Getting a bit off track here, but has anyone considered an accelerated way of naturally weathering strip wood?  Something short of leaving it out in the rain and sunshine for a few years?


Yes, I have.

1)  A strong solution of Ferrous Sulphate + water for a few days works well but you MUST rinse thoroughly after immersion to remove the acid and this can wash a little of the colour off. Not recommended for contact with steel rails but I'm probably one of the few who like tracklaying in Real Steel (TM).

 2) A very strong solution of Sodium Bicarbonate + water develops a good 'high desert' reddish-brown but this largely vanishes once the wood is rinsed and then fades to a disappointing pale creamy-blonde-off white after a year so of using in a model. Not recommended.

3) A combination of 1) above followed by a quick boil in diluted bleach solution develops a good 'high desert' silvery grey sheen to timber ties (see photo below if I can find it). If treatment is too prolonged the timber is seriously weakened and can become unsuitable if using for real functional ties.

PROVIDED DATA:
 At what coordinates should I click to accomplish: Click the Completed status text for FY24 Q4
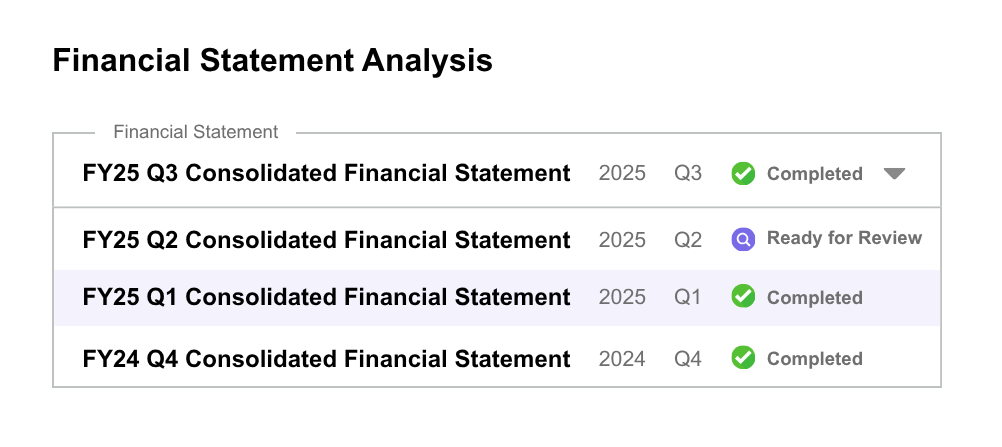(x=814, y=359)
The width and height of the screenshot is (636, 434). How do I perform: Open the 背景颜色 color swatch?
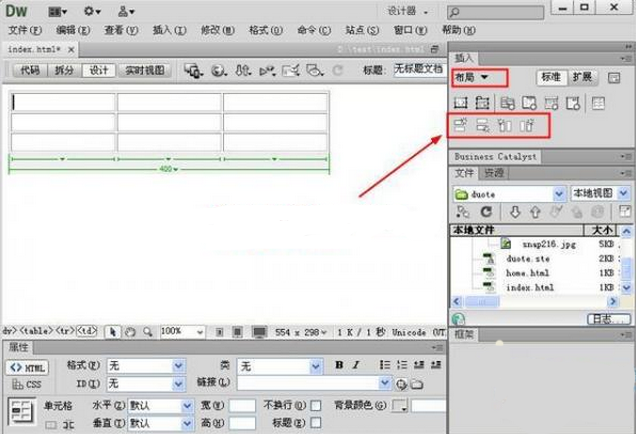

EXERCISE: Change the stretch of the post on weathering strip wood from "2) A very strong" through "real functional ties." so that "Sodium Bicarbonate" reads "Baking Soda" instead, and give that stretch in full. The listing comes from a separate source, unrelated to the post on weathering strip wood.

FINISHED EXERCISE:
2) A very strong solution of Baking Soda + water develops a good 'high desert' reddish-brown but this largely vanishes once the wood is rinsed and then fades to a disappointing pale creamy-blonde-off white after a year so of using in a model. Not recommended.

3) A combination of 1) above followed by a quick boil in diluted bleach solution develops a good 'high desert' silvery grey sheen to timber ties (see photo below if I can find it). If treatment is too prolonged the timber is seriously weakened and can become unsuitable if using for real functional ties.